Stand barefoot against a wall with your feet 15 cm (6 inches) apart. Place a hardback book firmly against your crotch with the spine flat against the wall, applying upward pressure to simulate seated weight. Have a friend measure from the floor to the top edge of the book (or mark the wall with a pencil and measure later). Repeat 2-3 times and use the average. This measurement is your 'cycling inseam' and is typically 5-10 cm longer than your trouser inseam (which measures crotch to ankle, not crotch to floor). Accurate to within ~5 mm; greater precision doesn't change the frame size recommendation by more than one frame size.

Does this formula work for all bike types?

It's designed for road bikes with traditional drop-bar geometry (multiplier 0.67). Mountain bikes use 0.66; hybrid or comfort bikes use 0.65; gravel and cyclocross bikes use ~0.66-0.67. The differences are small (1-2 cm) but matter at the size-transition boundaries. For modern bikes with sloping top tubes (most current production), the 'frame size' label increasingly refers to virtual top-tube length or reach measurement, not the seat-tube length the formula returns. Always cross-reference with the manufacturer's published size chart and stack/reach numbers. The formula is best treated as a 'narrow down to 1-2 candidate sizes' tool, not a definitive prescription. For aero/TT bikes the geometry is so aggressive that inseam-only sizing is unreliable.

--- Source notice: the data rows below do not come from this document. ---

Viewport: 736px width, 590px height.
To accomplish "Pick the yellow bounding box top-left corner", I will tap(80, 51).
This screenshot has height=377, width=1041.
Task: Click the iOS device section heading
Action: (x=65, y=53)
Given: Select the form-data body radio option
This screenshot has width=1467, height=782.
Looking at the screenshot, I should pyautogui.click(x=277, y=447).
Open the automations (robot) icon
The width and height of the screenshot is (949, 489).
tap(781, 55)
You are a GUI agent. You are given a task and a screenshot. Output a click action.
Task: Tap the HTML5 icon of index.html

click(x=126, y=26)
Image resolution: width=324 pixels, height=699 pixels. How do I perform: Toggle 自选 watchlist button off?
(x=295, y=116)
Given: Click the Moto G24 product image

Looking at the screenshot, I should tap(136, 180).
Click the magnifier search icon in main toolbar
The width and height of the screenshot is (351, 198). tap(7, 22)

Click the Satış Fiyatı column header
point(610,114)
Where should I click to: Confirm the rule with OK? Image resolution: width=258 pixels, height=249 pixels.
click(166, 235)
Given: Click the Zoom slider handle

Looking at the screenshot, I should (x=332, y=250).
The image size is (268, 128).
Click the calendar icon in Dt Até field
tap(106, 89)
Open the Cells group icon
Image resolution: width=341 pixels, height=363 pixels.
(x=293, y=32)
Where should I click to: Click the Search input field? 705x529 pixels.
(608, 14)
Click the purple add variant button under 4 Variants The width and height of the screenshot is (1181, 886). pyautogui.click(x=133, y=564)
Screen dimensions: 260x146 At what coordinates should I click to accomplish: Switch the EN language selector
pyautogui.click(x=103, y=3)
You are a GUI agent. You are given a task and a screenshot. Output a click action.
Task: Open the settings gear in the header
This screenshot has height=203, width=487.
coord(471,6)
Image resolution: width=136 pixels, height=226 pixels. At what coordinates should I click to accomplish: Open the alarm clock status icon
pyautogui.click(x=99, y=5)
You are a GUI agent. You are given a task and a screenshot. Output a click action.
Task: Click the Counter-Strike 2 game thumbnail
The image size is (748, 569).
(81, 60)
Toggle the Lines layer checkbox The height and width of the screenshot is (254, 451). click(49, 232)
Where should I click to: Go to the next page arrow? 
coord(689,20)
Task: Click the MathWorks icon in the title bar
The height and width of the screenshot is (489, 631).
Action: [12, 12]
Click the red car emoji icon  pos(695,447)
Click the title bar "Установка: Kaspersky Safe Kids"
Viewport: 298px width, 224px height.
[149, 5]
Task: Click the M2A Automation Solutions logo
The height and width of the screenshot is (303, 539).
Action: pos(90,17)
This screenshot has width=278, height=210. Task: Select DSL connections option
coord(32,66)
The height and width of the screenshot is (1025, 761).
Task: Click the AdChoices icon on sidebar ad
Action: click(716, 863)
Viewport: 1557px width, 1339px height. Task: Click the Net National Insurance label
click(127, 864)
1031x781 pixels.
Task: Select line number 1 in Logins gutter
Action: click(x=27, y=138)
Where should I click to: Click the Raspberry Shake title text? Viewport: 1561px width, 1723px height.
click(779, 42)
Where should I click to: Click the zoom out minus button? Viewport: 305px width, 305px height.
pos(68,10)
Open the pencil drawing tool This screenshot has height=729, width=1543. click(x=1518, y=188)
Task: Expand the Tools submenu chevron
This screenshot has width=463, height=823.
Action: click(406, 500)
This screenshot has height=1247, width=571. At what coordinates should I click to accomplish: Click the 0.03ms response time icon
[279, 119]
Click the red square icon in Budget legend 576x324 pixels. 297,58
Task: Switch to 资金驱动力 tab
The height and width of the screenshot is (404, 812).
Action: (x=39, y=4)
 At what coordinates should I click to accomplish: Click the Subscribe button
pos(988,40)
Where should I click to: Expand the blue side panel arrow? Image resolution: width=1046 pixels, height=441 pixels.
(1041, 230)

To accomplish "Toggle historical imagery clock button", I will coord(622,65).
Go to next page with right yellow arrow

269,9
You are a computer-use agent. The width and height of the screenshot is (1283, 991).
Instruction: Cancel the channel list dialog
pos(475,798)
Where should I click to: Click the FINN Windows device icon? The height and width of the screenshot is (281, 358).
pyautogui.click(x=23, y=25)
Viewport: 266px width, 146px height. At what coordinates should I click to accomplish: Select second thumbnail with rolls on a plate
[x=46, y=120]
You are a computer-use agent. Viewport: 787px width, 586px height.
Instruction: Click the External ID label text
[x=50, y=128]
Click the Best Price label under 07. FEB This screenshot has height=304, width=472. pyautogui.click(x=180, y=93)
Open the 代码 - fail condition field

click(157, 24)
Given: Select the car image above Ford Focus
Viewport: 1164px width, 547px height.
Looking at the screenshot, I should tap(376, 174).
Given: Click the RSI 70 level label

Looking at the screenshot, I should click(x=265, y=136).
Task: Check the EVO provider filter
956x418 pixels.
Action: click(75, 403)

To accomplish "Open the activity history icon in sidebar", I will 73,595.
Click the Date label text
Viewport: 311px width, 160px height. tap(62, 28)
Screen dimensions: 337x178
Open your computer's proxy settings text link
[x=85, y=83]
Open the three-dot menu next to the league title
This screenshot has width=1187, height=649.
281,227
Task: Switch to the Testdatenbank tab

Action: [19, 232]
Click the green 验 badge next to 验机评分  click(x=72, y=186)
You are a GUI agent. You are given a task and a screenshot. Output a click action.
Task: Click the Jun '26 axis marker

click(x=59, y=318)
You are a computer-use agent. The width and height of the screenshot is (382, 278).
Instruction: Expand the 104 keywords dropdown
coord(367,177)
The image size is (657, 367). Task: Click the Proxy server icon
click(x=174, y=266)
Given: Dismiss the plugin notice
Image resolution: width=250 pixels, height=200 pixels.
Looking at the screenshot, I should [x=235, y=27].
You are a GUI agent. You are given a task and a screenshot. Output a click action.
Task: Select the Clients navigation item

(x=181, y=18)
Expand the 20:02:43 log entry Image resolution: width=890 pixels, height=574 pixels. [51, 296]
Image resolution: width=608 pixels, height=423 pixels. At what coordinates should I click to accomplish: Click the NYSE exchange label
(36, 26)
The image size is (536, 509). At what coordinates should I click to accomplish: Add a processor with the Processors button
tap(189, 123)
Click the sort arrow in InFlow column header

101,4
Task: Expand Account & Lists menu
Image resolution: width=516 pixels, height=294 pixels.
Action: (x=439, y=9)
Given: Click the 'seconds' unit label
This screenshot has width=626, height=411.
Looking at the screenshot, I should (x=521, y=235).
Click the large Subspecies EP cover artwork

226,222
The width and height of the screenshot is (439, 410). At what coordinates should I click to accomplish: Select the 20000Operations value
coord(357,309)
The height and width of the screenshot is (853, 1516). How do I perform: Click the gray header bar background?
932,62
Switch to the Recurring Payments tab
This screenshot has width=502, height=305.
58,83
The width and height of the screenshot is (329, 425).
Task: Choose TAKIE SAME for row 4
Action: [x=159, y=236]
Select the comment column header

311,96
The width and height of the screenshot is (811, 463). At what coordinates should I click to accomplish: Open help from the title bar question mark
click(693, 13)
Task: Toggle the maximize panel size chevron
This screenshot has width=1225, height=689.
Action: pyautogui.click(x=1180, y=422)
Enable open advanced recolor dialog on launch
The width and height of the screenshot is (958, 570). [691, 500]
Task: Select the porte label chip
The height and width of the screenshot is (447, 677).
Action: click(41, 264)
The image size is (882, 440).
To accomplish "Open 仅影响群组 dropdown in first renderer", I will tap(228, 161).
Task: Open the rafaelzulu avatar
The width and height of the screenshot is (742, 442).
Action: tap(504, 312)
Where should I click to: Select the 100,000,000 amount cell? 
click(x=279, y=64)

What if I'm between two sizes?

Sizing decisions when the formula falls between standard sizes (e.g., 55.5 cm when brands offer 54 and 56) come down to riding style and proportions. For aggressive performance road riding, generally pick the smaller frame and use a longer stem and lower stack — this gives a more aerodynamic, racing-style fit. For comfort riding, longer rides, or upright posture, pick the larger frame and use a shorter stem — this gives more reach without bending the rider too far over. Riders with a longer torso typically size up; riders with shorter torsos size down. Many brands now offer 1 cm increments (53, 54, 55, 56) for the most common sizes, reducing the in-between problem. A bike fitter or experienced bike-shop technician can resolve borderline cases far better than the formula alone.

Why doesn't this formula factor in my height or arm length?

Frame size is dominated by leg length (inseam) because saddle-to-pedal distance is the primary fit constraint — it must allow nearly full leg extension at the bottom of the pedal stroke. Height is correlated with inseam but the correlation isn't tight enough for direct prediction (inseam ranges 75-90 cm for adults 170-180 cm tall, depending on body proportions). Arm length and torso length determine reach (saddle-to-handlebar distance), which is adjusted via stem length and saddle position — not frame size. Two riders with identical inseam and very different torso proportions may end up on the same frame size but with stems differing by 20-30 mm. The formula gets you 80% of the way there; bike fit refines the remaining 20%.

When should I not use this calculator?

Skip it for kid sizes — children's bikes are sized by wheel diameter (12, 16, 20, 24 inches), not inseam multiplier. Do not use it for triathlon/TT bikes where geometry is so aggressive and aero-focused that inseam-based sizing is unreliable; professional TT fit is essential. Skip it for adaptive cycling, e-bikes with non-standard geometry, or any bike with unusual frame design (Brompton folder, Moulton small wheel, recumbent, tandem captain). For high-value purchases (over $2,000), invest in a professional fit before buying — a poorly-sized frame costs more to live with than the fit cost. The result of this calculator is one input among many; don't treat it as a sole criterion. Brand-specific size charts and dealer test rides are essential complements.